MATTHIJS VERMEULEN

Componist, schrijver en denker

19450210 Matthijs Vermeulen aan Donald Van der Meulen

Matthijs Vermeulen

aan

Donald Van der Meulen

Louveciennes, 10 februari 1945

Louveciennes (S et O)

le 10 février 1945

2 Rue de l'Etang

Mon bien cher Donald,

Pour que tu aies du courrier et que tu entendes appeler ton nom quand le vaguemestre feras cette distribution. Rien que pour cela et pour te dire encore une fois que tu es inoubliable et que je te commémore avec gratitude chaque foi que nous nous trouvons à la table familiale tellement déserte, et que serait exactement comme le désert sans toi!!
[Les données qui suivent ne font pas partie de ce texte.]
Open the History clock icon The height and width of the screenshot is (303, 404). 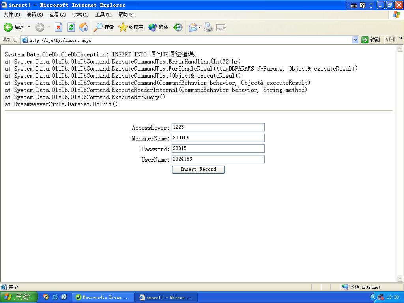pos(178,27)
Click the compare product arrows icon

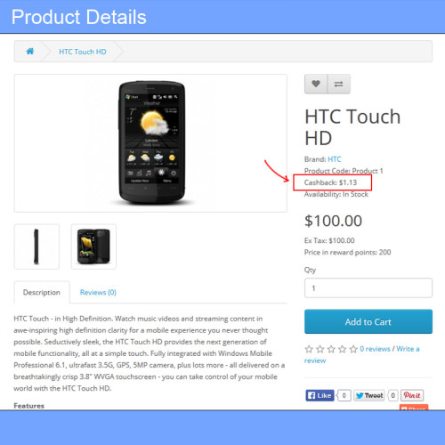click(x=339, y=84)
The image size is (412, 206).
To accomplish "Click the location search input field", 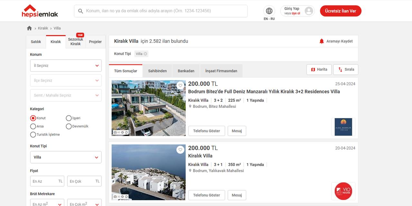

Donc aucune nouvelle. Sauf que je travaille avec acharnement, avec obstination et avec bonheur. Le jour de mon anniversaire j'ai même manqué de t'écrire parce que j'étais abimé dans mon boulot. Et sauf que j'ai reçu hier six bouteilles de pinard. Et sauf que la vilaine Fifi, la crapule, la fripouille, a essayé de bouffer ma musique, qu'elle a mis ses griffes et ses dents dans ma belle partition, que je dois recoudre plusieurs pages avec du papier collant et que chérie trouve cela original, et toi probablement aussi par-dessus le marché. Mais pour moi cette voracité fantastique d'une chatte qui pourtant a de quoi manger est un symptôme, un avertissement, un symbole de ce qui est destructeur dans le Temps et dans l'Espace, un funeste présage, une annonce faite à Miaou qu'il élabore des choses essentiellement périssables et qu'il peut être content si tous les rongeurs en restent là, mais qu'il doit sérieusement songer à fonder son avenir lointain sur des bases plus solides!!!

Tu vois, je sais encore construire des phrases magnifiques, profondes, ronronnantes comme Quito quand il me rencontre improvisément dans le jardin et qu'il me saute sur le dos. Lui n'aurait jamais fait ça. Il est trop philosophe, trop sage, et initié dans les affaires sacrées.

Cet après-midi je dois reprendre ma scie. Heureusement M. Leduc l'a magistralement affûtée pour moi et elle a l'air si bien tranchant que c'est presque un plaisir de reprendre ce pauvre travail abrutissant d'esclave.

Alors la guerre finirait-elle tout de même quand ma cinquième symphonie sera finie? On le dirait presque.

Mais ce n'est pas pour cela que je te verrai ici.

En attendant je pense au facteur de lundi; c'est le jour de ta lettre.

Anny va faire une virée à Paris et vient chercher ma lettre.